Muslims have murdered, kidnapped, raped, and forcibly converted scores of Copts in recent years, and burned or vandalized Copt homes, shops, and churches. The government has seized Coptic Church-owned land, has closed churches, and frequently uses an Ottoman Empire-era law to deny permission to build or repair churches. No official has been held accountable for the arrest and reported torture of some 1,200 Copts in late 1998 in connection with sectarian violence resulting from the murder of two Copts in August 1998. Courts in Sohag and Dar al-Salam began trying 135 defendants in June in connection with sectarian unrest that killed at least 20 Copts and one Muslim in December 1999 and January 2000. Twenty defendants received prison sentences ranging from six months to ten years in Dar al-Salam, while 19 were acquitted. In December, a Sohag court released 58 Muslims and 31 Copts pending the outcome of the trial.

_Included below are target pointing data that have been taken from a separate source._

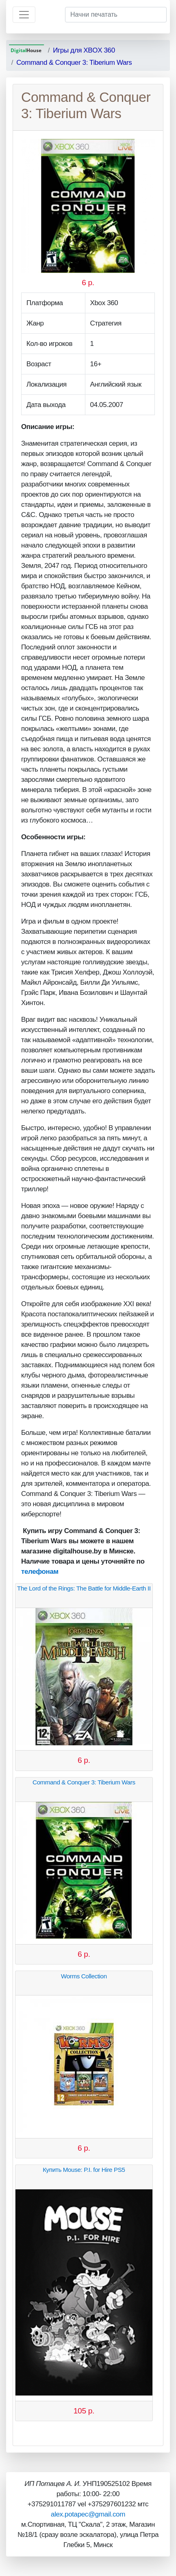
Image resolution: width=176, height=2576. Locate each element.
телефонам (40, 1571)
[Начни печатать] (116, 14)
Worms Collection (84, 1976)
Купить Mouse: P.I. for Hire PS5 (84, 2169)
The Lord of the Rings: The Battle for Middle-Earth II (84, 1588)
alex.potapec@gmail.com (88, 2514)
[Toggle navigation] (24, 15)
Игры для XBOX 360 (84, 50)
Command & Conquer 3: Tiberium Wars (74, 62)
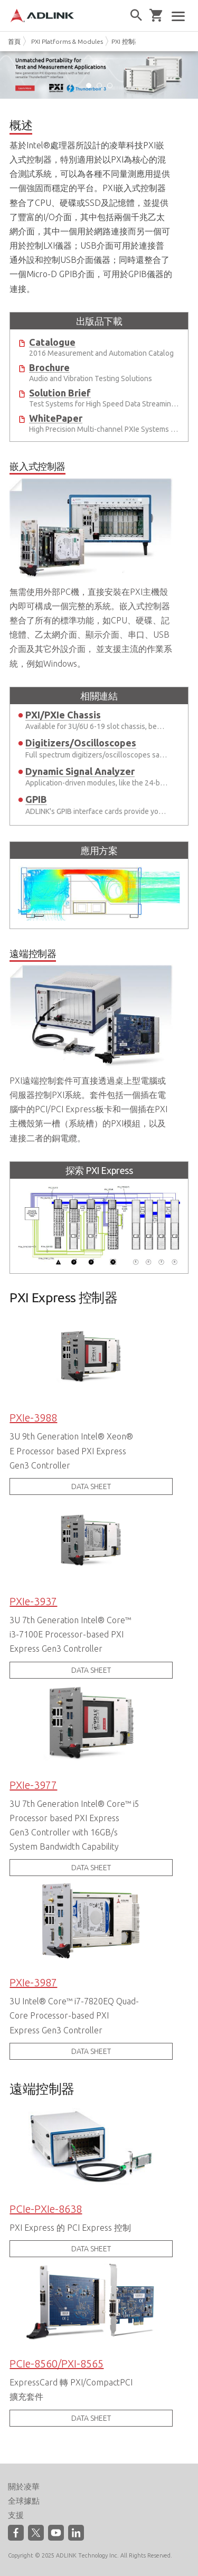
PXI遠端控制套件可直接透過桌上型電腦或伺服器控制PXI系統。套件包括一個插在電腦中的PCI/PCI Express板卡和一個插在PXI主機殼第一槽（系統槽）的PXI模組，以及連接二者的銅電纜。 (91, 1044)
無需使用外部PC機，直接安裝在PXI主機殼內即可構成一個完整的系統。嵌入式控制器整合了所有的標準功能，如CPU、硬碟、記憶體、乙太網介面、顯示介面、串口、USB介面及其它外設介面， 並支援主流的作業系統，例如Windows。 (91, 563)
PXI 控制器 (126, 41)
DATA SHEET (91, 1486)
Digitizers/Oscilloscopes (80, 742)
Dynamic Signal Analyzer (80, 771)
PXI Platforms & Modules (67, 41)
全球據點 (24, 2500)
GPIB (36, 799)
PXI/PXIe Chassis (63, 714)
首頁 (14, 41)
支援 (16, 2515)
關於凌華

The 1976 law on labor unions sets numerous restrictions on the formation and operation of unions and the conduct of their elections. The government-backed Egyptian Trade Union Federation is the only legal labor federation. Article 124 of the penal code prohibits labor strikes.

Child labor is a serious problem. By law, children under 14 are not permitted to work, except in agriculture, where they may take seasonal jobs at age 12 as long as they do not miss school. The law is routinely ignored, however. A recent Egyptian study found that 64 percent of children work before age 14. With poverty and unemployment pervasive in Egypt, many children forego school to earn money for their families. They find informal sector jobs in agriculture or manufacturing that do not guarantee standard working hours, safety regulations, or stable wages.